The 41-day trial was the second longest to have been held in the courts of Singapore at the time. None of the defendants denied their guilt. Their appointed counsels pleaded diminished responsibility, arguing that the accused were mentally ill and could not be held entirely responsible for the killings. Their experts, doctors and psychologists, analysed the defendants and concluded that they had exhibited schizophrenia, and depressions of the psychotic and manic order. The prosecution's expert, however, refuted testimonies and argued that all three individuals were in full control of their mental faculties when they planned and carried out the murders. The judges agreed with the prosecution's case and sentenced the trio to death. While on death row, the women appealed to the Privy Council in London and pleaded for clemency from the President of Singapore to no avail. Lim did not seek any pardons. The three were hanged on 25 November 1988.

Reports of the trio's deeds and the court proceedings were closely followed and remained prominent in the Singaporean consciousness for several years. Twice, movie companies tried to capitalise on the sensation generated by the murders by producing motion pictures based on the killings; critics panned both films for indulging in gratuitous sex and violence, and the movies performed poorly at the box office. The actions and behaviour of the three killers were studied by academics in the criminal psychology field, and the rulings set by the courts became local case studies for diminished responsibility.

== Murders ==

For several years Adrian Lim, a medium in Block 12, Toa Payoh Lorong 7, had been performing noisy rituals in the middle of the night. The residents complained several times to the authorities, but the rituals would always resume after a short time.

On the afternoon of 24 January 1981, nine-year-old Agnes Ng Siew Heok (黄秀叶 (Huáng Xìuyè)), a student of Holy Innocents Chinese Girl School, disappeared. She was last seen at about 4 pm by her sister and friend at the Church of Risen Christ, where the sisters attended Bible classes. Ten hours later, Ng's body was found in a large brown vinyl travel bag at Block 11, almost exactly 1 km from the church. She had been suffocated, and the investigation revealed injuries to her genitals and semen in her rectum.

On 7 February, the body of ten-year-old Ghazali bin Marzuki, a student from Henry Park Primary School, was found under a tree between Blocks 10 and 11. He had been missing since the previous day, after being seen boarding a taxi with an unknown woman.

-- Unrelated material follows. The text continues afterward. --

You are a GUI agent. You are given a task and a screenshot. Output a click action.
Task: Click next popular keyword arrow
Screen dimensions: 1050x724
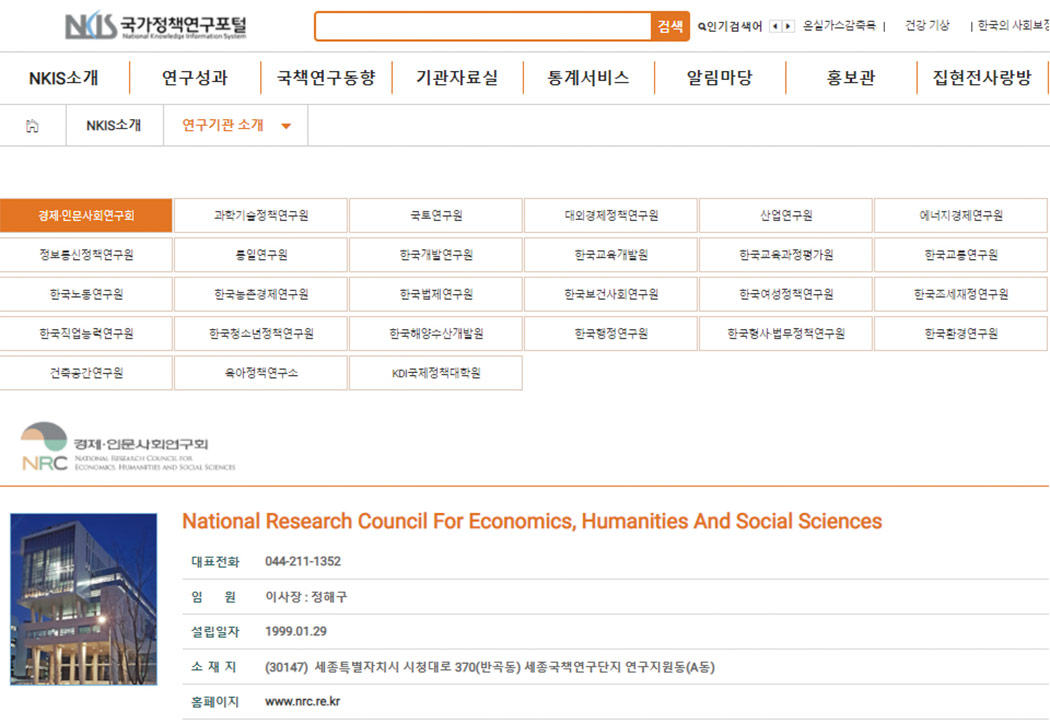tap(788, 26)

Forensic pathologists on the scene deemed the cause of death as drowning, and found on the boy suffocation marks similar to those on Ng. There were no signs of sexual assault. There were burns on the boy's back and a puncture on his arm. Traces of a sedative were later detected in his blood.

The police found a scattered trail of blood that led to the seventh floor of Block 12. Stepping into the common corridor from the stairwell, Inspector Pereira noticed an eclectic mix of religious symbols (a cross, a mirror, and a knife-blade) on the entrance of the first flat (unit number 467F). The owner of the flat, Adrian Lim, approached the inspector and introduced himself, informing Pereira that he was living there with his wife, Tan Mui Choo, and a girlfriend, Hoe Kah Hong. Permitted by Lim to search his flat, the police found traces of blood. Lim initially tried to pass the stains off as candle wax, but when challenged claimed they were chicken blood. After the police found slips of paper written with the dead children's personal details, Lim tried to allay suspicions by claiming that Ghazali had come to his flat seeking treatment for a bleeding nose. He removed hair from under a carpet and tried to flush it down the toilet, but the police stopped him; forensics later determined the hair to be Ng's. Requesting a background check on Lim, Pereira received word from local officers that the medium was currently involved in a rape investigation. Lim overheard them and became agitated, raising his voice at the law enforcers. Hoe also started getting agitated. Their actions further raised the investigators' suspicions that the trio were deeply involved in the murders. The police collected the evidence, sealed the flat as a crime scene, and took Lim and the two women in for questioning.

== Perpetrators ==

=== Adrian Lim ===

Born on 6 January 1942, Adrian Lim (林宝龙 (Lín Bǎolóng)) was the eldest son of a middle-income family. Described at the trial by his sister as a hot-tempered boy, he was enrolled at Anglo-Chinese School (ACS) but dropped out. He worked in a variety of jobs, including as an informant for the Singapore government agency Internal Security Department.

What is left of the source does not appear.